Род занятий ложится сеткой и трафаретом на сознание человека. Кто работает в посудомойном цеху, для того весь мир только то и делает, что ест, пьет и что-то недоеденное оставляет в тарелке. Юристы и врачи, сказал классик, развращаются быстрее всех, поскольку имеют дело: одни — с болезнями плоти, другие — с болезнями социума. Ну и «кто в армии служил, тот в цирке не смеется». То, что нам кажется опытом объективным, есть лишь взгляд на улицу из зарешеченного окна — из окна нашей внутренней тюрьмы. И изучая насекомых, вполне естественно и на человека посмотреть под особым углом зрения. Под этим углом зрения вся наша жизнь будет лишь слюноточивой историей о том, как паучок «нашу муху в уголок поволок». Только если у Чуковского есть место и благородству комарика, и чаю с кренделями, и свадьбе, то у энтомолога будет только сухой язык цифр о том, какое же это гадкое насекомое — человек.

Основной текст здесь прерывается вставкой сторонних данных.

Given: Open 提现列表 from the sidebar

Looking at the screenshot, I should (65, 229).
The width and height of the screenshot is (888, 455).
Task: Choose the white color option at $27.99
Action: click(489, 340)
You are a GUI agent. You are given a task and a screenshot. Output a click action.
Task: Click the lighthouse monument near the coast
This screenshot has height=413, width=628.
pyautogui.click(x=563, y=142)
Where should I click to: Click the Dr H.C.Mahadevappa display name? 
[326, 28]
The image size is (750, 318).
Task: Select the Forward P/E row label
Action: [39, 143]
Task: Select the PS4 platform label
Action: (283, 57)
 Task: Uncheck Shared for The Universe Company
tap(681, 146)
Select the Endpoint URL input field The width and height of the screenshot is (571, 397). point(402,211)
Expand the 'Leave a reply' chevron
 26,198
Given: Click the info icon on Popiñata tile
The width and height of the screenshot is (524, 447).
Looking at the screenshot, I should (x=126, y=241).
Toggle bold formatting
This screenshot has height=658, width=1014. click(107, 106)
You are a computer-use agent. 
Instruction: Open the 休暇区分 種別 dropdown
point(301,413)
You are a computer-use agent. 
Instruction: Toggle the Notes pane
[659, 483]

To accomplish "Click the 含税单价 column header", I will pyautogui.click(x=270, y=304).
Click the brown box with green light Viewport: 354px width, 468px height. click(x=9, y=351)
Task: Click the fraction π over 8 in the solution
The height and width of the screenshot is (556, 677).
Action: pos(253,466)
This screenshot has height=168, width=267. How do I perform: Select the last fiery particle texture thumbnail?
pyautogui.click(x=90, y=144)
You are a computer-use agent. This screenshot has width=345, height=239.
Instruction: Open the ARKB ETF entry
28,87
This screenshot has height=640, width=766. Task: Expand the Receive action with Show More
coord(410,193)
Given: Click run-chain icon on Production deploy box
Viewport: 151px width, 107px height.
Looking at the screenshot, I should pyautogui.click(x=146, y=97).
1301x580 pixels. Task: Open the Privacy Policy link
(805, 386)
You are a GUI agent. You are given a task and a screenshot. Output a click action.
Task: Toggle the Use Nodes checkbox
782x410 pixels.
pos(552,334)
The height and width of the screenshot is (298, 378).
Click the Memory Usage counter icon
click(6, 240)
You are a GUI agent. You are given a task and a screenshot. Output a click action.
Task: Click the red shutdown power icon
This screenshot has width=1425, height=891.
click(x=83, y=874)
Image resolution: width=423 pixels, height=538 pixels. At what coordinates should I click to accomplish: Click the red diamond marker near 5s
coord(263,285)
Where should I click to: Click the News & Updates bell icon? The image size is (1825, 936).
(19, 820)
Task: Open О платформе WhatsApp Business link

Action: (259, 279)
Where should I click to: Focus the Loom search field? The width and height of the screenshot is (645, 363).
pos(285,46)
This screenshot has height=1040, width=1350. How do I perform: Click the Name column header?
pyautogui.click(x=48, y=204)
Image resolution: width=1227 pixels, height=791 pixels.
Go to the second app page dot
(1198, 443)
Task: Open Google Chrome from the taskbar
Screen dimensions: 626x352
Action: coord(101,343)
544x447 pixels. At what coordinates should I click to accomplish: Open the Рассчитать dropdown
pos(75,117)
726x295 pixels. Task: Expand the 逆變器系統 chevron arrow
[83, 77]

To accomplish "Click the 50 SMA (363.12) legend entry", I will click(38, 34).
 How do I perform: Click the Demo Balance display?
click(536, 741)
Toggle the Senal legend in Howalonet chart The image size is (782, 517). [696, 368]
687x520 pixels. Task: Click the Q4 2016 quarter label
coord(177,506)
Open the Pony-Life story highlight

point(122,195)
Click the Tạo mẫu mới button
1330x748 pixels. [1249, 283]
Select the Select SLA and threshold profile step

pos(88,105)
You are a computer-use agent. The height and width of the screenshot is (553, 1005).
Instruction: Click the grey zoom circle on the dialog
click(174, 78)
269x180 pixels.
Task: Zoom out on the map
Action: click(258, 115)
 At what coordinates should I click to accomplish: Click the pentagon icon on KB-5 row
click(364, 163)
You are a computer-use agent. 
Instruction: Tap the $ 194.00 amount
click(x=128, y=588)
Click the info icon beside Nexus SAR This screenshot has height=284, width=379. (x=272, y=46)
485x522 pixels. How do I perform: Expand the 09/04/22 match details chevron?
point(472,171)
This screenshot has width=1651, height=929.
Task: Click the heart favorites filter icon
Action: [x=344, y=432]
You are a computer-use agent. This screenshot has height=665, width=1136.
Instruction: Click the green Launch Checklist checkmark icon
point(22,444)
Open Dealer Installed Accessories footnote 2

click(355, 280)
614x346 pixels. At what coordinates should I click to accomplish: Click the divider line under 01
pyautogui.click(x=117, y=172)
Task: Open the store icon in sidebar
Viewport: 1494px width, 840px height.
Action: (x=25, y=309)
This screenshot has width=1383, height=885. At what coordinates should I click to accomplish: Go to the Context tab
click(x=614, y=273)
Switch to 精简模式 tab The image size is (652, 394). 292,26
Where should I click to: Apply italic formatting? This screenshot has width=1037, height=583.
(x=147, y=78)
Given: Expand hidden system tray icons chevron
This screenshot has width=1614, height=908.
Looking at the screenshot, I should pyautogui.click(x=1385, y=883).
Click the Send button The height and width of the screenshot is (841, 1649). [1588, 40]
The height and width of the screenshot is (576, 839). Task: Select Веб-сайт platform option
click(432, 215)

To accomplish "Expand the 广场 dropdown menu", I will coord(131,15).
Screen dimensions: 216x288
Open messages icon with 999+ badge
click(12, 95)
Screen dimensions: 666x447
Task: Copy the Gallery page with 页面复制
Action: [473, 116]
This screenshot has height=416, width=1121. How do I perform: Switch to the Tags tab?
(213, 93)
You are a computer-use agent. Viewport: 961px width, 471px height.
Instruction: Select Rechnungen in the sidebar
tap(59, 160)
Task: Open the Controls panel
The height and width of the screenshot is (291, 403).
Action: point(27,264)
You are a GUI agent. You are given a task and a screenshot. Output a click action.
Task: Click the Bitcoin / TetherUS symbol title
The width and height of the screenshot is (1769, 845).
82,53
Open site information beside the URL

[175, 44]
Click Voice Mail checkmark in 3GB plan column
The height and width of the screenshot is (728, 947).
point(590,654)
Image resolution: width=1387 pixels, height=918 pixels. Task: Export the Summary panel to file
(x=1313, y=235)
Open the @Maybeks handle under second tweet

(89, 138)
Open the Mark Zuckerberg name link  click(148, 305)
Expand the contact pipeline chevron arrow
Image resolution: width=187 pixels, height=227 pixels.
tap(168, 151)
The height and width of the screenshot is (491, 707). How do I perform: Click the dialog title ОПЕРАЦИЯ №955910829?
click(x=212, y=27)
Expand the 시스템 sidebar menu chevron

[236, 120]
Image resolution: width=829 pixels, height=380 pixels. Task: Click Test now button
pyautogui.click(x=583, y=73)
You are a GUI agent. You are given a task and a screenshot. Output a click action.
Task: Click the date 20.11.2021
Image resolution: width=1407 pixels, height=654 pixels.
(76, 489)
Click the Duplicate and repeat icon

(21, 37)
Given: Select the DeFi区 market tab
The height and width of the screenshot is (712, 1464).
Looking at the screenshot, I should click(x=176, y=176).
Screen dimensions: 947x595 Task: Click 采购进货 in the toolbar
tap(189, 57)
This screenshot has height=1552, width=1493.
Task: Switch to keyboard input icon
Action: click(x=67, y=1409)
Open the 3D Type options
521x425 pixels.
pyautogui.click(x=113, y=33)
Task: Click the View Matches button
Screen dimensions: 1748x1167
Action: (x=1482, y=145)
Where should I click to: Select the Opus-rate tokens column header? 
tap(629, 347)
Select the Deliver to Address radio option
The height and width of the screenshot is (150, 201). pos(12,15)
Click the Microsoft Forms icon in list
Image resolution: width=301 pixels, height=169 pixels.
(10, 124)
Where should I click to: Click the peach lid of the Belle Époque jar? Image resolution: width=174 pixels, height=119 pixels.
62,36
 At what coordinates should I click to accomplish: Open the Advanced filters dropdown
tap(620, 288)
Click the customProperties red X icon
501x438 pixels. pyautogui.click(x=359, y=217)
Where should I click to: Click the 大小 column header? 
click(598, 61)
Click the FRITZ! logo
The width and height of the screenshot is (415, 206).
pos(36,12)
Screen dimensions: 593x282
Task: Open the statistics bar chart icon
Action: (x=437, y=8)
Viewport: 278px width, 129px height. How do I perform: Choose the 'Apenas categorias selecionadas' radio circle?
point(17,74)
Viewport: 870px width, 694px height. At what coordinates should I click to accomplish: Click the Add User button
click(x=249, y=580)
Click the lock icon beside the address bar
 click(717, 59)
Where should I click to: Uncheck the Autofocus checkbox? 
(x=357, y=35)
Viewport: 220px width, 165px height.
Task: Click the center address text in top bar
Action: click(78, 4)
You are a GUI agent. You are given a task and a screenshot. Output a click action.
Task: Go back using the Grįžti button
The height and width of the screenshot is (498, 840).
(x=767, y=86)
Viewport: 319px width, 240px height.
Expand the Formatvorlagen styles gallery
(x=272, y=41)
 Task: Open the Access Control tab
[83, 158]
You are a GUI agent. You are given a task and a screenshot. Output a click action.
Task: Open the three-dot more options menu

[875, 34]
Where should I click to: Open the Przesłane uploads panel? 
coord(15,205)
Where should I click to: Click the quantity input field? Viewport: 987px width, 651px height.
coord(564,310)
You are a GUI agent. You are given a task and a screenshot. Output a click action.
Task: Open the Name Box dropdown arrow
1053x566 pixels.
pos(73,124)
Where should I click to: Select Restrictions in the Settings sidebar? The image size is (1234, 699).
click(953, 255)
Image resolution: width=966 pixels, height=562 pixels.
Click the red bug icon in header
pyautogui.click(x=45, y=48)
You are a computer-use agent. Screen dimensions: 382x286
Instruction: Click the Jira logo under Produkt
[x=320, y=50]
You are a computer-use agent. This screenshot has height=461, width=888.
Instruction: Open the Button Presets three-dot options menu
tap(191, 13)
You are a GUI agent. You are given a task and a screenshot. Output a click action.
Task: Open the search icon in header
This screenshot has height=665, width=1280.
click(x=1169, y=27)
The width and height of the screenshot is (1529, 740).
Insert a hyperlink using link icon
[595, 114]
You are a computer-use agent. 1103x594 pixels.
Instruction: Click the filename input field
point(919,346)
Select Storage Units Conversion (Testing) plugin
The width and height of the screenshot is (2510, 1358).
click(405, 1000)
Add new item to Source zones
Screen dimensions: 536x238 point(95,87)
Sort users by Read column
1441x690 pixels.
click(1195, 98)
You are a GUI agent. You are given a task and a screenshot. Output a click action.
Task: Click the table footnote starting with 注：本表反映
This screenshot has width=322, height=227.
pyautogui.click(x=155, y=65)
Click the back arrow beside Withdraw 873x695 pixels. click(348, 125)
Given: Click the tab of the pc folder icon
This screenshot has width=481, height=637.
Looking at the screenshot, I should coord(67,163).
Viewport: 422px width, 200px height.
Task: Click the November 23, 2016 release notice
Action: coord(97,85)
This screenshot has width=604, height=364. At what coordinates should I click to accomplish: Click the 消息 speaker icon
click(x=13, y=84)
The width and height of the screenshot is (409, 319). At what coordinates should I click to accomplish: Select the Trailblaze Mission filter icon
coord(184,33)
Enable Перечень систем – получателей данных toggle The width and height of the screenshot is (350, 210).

Человека нельзя изучать как насекомое. И как примата его изучать нельзя. Его надо изучать только как человека, иначе выводы рискуют иметь некоторые погрешности, незаметные глазу обывателя, но полностью извращающие конечные выводы эксперимента.

Ни химия, ни физика, ни биология не видят человека, не замечают его и, соответственно, не имеют дела с ним, хотя о нем и рассуждают. В результате «человеколюбивая» наука делает некую вивисекцию с «топорами и пилами», как над оным олейниковским тараканом. В XX веке такие вивисекции производились над целыми народами. И все с умным видом, да для всеобщего блага, да ради преодоления предрассудков.

Видно правильно написано:

Кому велено чирикать — Не мурлыкайте!

Кому велено мурлыкать — Не чирикайте!

Не бывать вороне коровою,

Не летать лягушатам под облаком!

Вот так полезешь в «чистую науку», а получится у тебя в качестве вывода либо тотальный разврат, либо массовое кровопролитие. Или то и другое разом. Потом подойдет Никифор — бла-го-роднейший старик, ну и.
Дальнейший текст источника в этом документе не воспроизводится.